高級スポーツカーの代名詞ポルシェ911カレラ ©iStock.com

 センチュリーに搭載される5,000ccのエンジンには、ハイブリッド機構による補助が加えられる。その出力は最大で431馬力に及び、これはポルシェを代表するスポーツモデル「911カレラ」(385馬力)をも凌ぐ数値である。速度制限のないアウトバーンをストレスなく疾走できるほどのパワーを、井戸知事は必須要件と考えているわけだ。

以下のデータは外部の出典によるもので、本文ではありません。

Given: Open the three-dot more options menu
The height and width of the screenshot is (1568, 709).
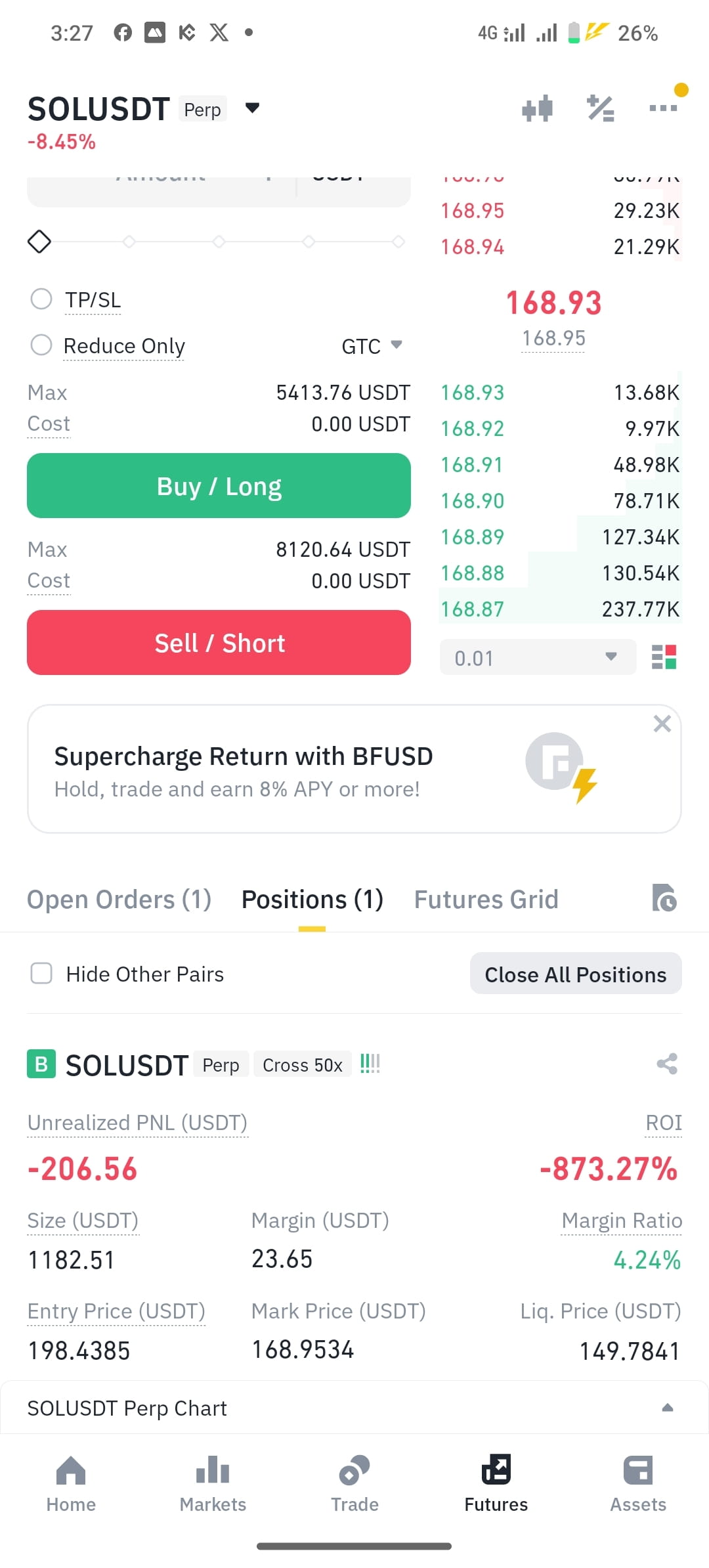Looking at the screenshot, I should (663, 108).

一体、兵庫県の山道はどれだけ険しいものなのだろう。

(2)安全性:センチュリー独自の予防安全システムはない

 センチュリーには、トヨタの予防安全システム「Toyota Safety Sense」が導入されている。価格からするとセンチュリー独自の予防安全システムが取り入れられていそうなものだが、決してそのようなことはなく、むしろ「アルファード」「クラウン」「カローラスポーツ」「RAV4」「ハリアー」といった最新車種に搭載されている「夜間における歩行者検知」には対応していない。

ADVERTISEMENT

センチュリーには「夜間における歩行者検知」機能が搭載されていない(TOYOTAウェブサイトより)

 衝突安全性の面では、クラッシャブルゾーンの広さゆえ乗員保護に優れていることが推測されるが、JNCAP(自動車アセスメント)による衝突安全テストのデータはなく(販売数の少ない車種は対象となりにくい)、客観的な数値として他車種と比較・検討することが難しい。しかしそれでは、兵庫県はどのようなデータにもとづき、センチュリーの安全性能を高く評価したのだろうか。

 10月21日の会見で、井戸知事は貝原前知事の自動車事故による死を引き合いに出し、安全性に対する意識をことさらに強調していた。それほど安全性を重視しているのであれば、データにもとづく比較をしていて然るべきなのだが。